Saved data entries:
== Segment start ==
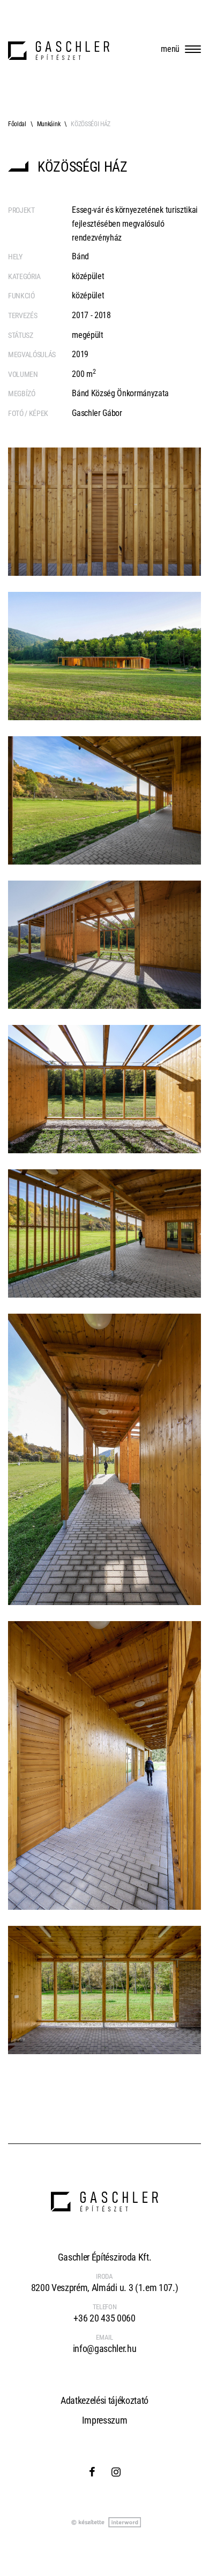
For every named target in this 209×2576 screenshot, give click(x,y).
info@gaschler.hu (105, 2348)
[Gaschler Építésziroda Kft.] (58, 50)
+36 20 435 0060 (104, 2318)
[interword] (104, 2522)
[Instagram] (116, 2471)
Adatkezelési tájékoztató (104, 2400)
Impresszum (105, 2420)
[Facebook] (92, 2471)
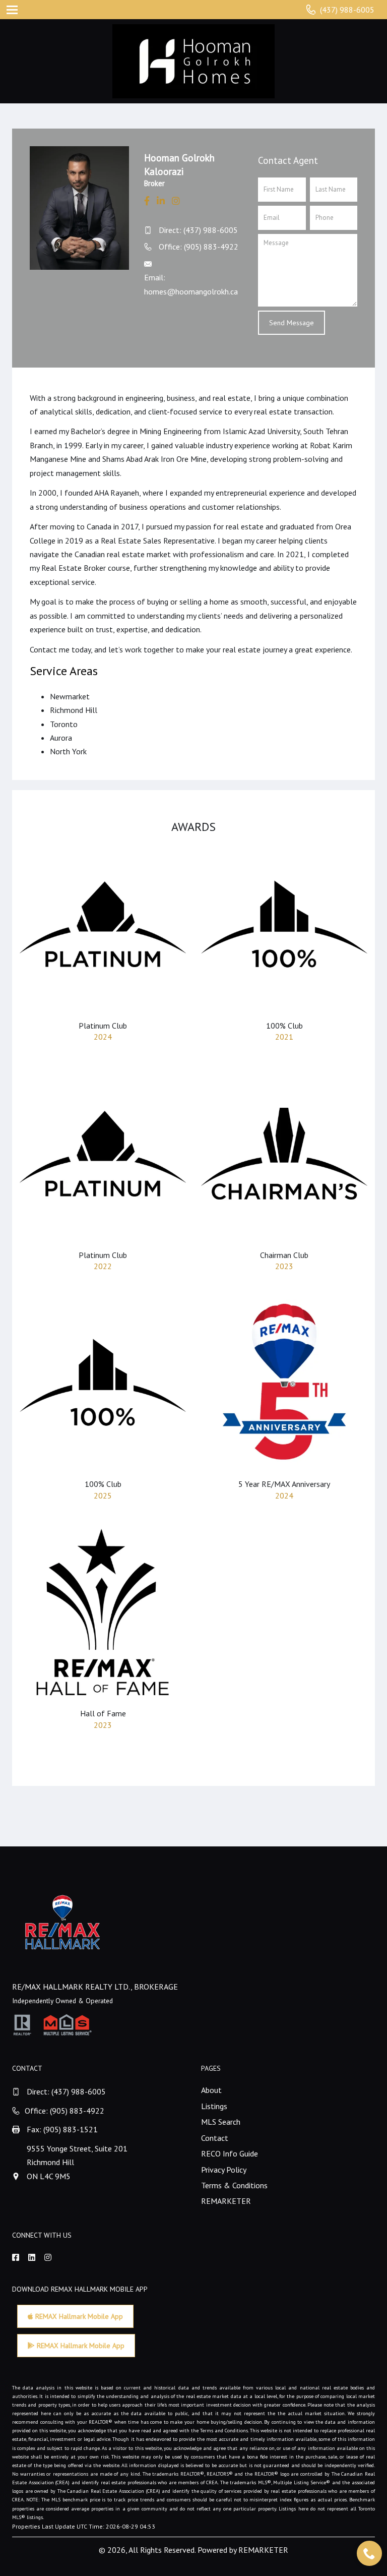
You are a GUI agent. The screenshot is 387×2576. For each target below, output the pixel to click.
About (211, 2090)
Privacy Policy (223, 2170)
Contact (214, 2138)
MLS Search (220, 2122)
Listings (214, 2106)
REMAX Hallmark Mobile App (78, 2316)
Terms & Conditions (234, 2185)
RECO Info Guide (229, 2153)
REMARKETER (226, 2201)
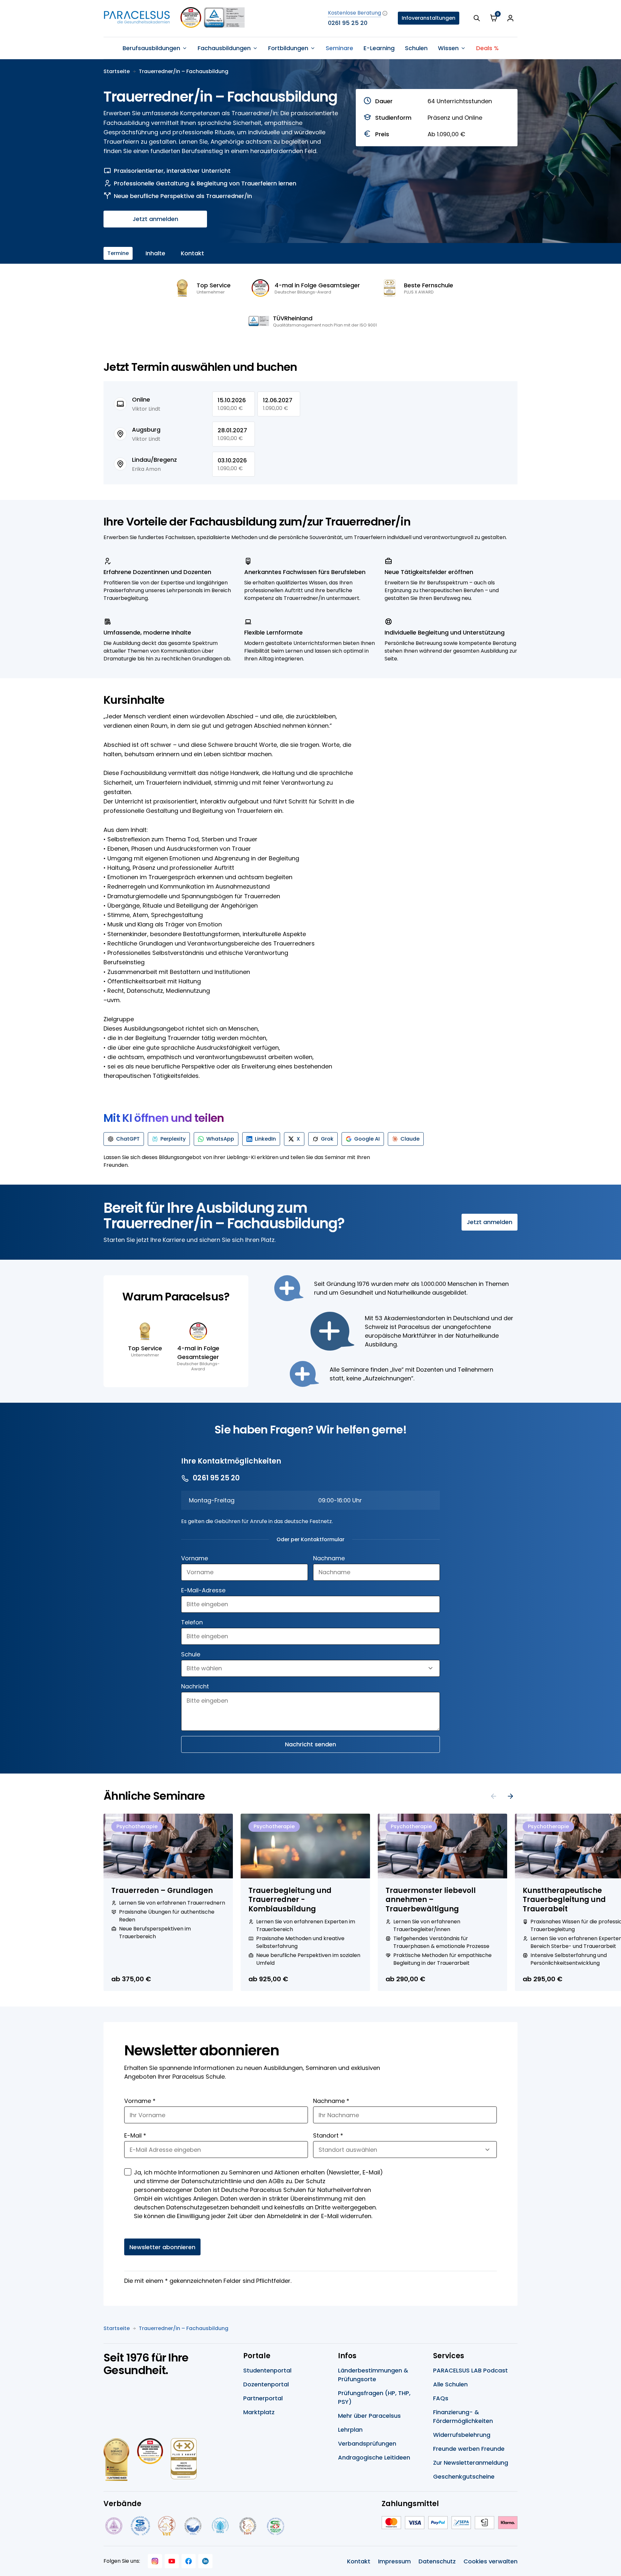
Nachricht (195, 1686)
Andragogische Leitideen (374, 2457)
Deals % (487, 48)
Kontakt (192, 253)
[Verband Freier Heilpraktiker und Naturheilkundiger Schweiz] (275, 2526)
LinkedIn (265, 1139)
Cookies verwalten (490, 2561)
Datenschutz (437, 2561)
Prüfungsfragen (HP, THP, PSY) (374, 2397)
== Segment end ==
→ **TASK REQUIREMENTS**: Quote the entries above word for word. Leave the images out.

→ **EXERCISE ANSWER**:
For every named target in this 209×2576 screenshot, give click(x,y).
info@gaschler.hu (105, 2348)
[Gaschler Építésziroda Kft.] (58, 50)
+36 20 435 0060 (104, 2318)
[interword] (104, 2522)
[Instagram] (116, 2471)
Adatkezelési tájékoztató (104, 2400)
Impresszum (105, 2420)
[Facebook] (92, 2471)
You are a GUI agent. The screenshot is 387×2576. For each target below, output the pixel to click.
About (211, 2090)
Privacy Policy (223, 2170)
Contact (214, 2138)
MLS Search (220, 2122)
Listings (214, 2106)
REMAX Hallmark Mobile App (78, 2316)
Terms & Conditions (234, 2185)
RECO Info Guide (229, 2153)
REMARKETER (226, 2201)
Nachricht (195, 1686)
Andragogische Leitideen (374, 2457)
Deals % (487, 48)
Kontakt (192, 253)
[Verband Freier Heilpraktiker und Naturheilkundiger Schweiz] (275, 2526)
LinkedIn (265, 1139)
Cookies verwalten (490, 2561)
Datenschutz (437, 2561)
Prüfungsfragen (HP, THP, PSY) (374, 2397)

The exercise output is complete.